Park revelled in the romanticism of La Fontaine d'Aréthuse as her instrument depicted the nymph Arethusa escaping the advances of the god Alpheius before being turned into a spring by Artemis. The spectral lengths of Szymanowski’s hypnotic figures were almost Bacchanalian at first, until watery descents and shimmering reflections over spare piano lines evoked the spirit of Ravel. In Narcisse, Grosvenor’s piano part rocked dreamily on its haunches while Park’s violin gazed in rapture at its own reflection. It’s a long movement but the music’s thread never broke. Thence to Dryades et Pan, in which the lascivious god chases wood nymphs (disguised, apparently, as a flight of bees). The finale’s descriptive introduction heralded a whirlwind of impressionistic sounds in which Park’s violin imitated Pan’s pipes via nifty harmonics, dryads scuttled away under Grosvenor’s fingers and, in a welter of trills and chromatic tunes, pure music triumphed on its own terms.

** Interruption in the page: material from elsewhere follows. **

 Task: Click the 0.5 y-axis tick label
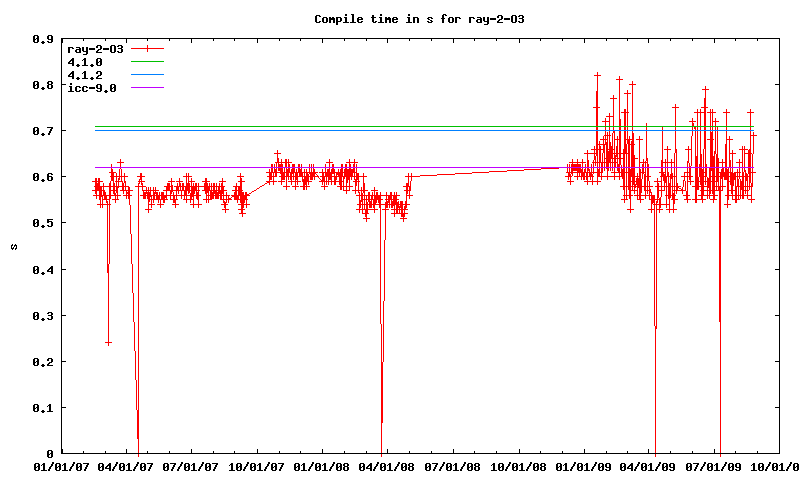tap(44, 224)
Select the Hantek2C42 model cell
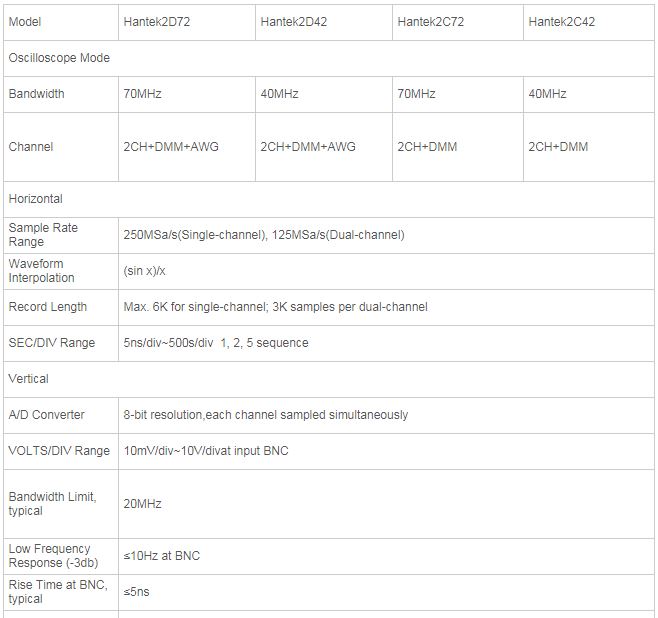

After two substantial courses, a delicate bouchée closed the hour. Schumann’s Abendlied (originally composed for two pianos but transcribed for violin and piano by Leopold Auer) was a tribute to the strength of Park and Grosvenor’s musical partnership; they shared its gentle romance with control, eloquence and a loving interlace of violin and piano that could hardly be bettered.

This concert was reviewed from the live stream.